# Crowdsourcing tutorial
In this tutorial, we'll provide a simple walkthrough of how to use Snorkel to resolve conflicts
in a noisy crowdsourced dataset for a sentiment analysis task.
Like most Snorkel labeling pipelines, we'll use these denoised labels a deep learning model
which can be applied to new, unseen data to automatically make predictions!

In this tutorial, we're using the
[Weather Sentiment](https://data.world/crowdflower/weather-sentiment)
dataset from Figure Eight.
In this task, contributors were asked to grade the sentiment of a particular tweet relating
to the weather.
Contributors could choose among the following categories:

* Positive
* Negative
* I can't tell
* Neutral / author is just sharing information
* Tweet not related to weather condition

The catch is that 20 contributors graded each tweet, and in many cases contributors assigned
conflicting sentiment labels to the same tweet.

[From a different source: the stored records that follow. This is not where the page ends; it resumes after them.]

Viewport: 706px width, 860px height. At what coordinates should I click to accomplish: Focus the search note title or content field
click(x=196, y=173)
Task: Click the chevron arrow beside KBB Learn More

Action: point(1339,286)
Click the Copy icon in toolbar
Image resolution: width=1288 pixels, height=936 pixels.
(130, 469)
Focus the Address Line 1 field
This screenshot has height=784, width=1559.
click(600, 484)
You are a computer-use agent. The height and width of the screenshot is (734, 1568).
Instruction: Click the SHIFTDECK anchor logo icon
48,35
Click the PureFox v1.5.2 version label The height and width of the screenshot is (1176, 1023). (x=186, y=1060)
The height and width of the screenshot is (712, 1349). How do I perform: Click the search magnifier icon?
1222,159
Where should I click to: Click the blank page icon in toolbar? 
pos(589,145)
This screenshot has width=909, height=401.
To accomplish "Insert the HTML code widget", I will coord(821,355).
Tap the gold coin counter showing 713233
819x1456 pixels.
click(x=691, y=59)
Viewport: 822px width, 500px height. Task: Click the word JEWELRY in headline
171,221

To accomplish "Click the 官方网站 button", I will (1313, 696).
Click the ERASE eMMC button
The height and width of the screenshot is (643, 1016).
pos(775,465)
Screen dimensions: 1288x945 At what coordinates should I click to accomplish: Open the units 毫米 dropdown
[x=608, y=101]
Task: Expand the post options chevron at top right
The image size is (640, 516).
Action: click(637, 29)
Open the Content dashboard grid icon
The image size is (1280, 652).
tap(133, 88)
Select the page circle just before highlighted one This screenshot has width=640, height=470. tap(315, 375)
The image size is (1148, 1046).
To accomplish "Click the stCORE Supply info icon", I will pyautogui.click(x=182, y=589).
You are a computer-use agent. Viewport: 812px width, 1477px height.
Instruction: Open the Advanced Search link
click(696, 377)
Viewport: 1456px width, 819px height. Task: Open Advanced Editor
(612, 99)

Our goal is to label each tweet as either
positive or negative.

This is a common issue when dealing with crowdsourced labeling workloads.
We've also altered the data set to reflect a realistic crowdsourcing pipeline
where only a subset of our full training set have recieved crowd labels.
We'll encode the crowd labels themselves as labeling functions in order to learn trust
weights for each crowdworker, and write a few heuristic labeling functions to cover the
data points without crowd labels.
Snorkel's ability to build high-quality datasets from multiple noisy labeling
signals makes it an ideal framework to approach this problem.

We start by loading our data. It has 632 examples. We take 50 for our development set and 50 for our test set. The remaining 187 examples form our training set. 100 of the examples have crowd labels, and the remaining 87 do not. This data set is very small, and we're primarily using it for demonstration purposes.

The labels above have been mapped to integers, which we show here.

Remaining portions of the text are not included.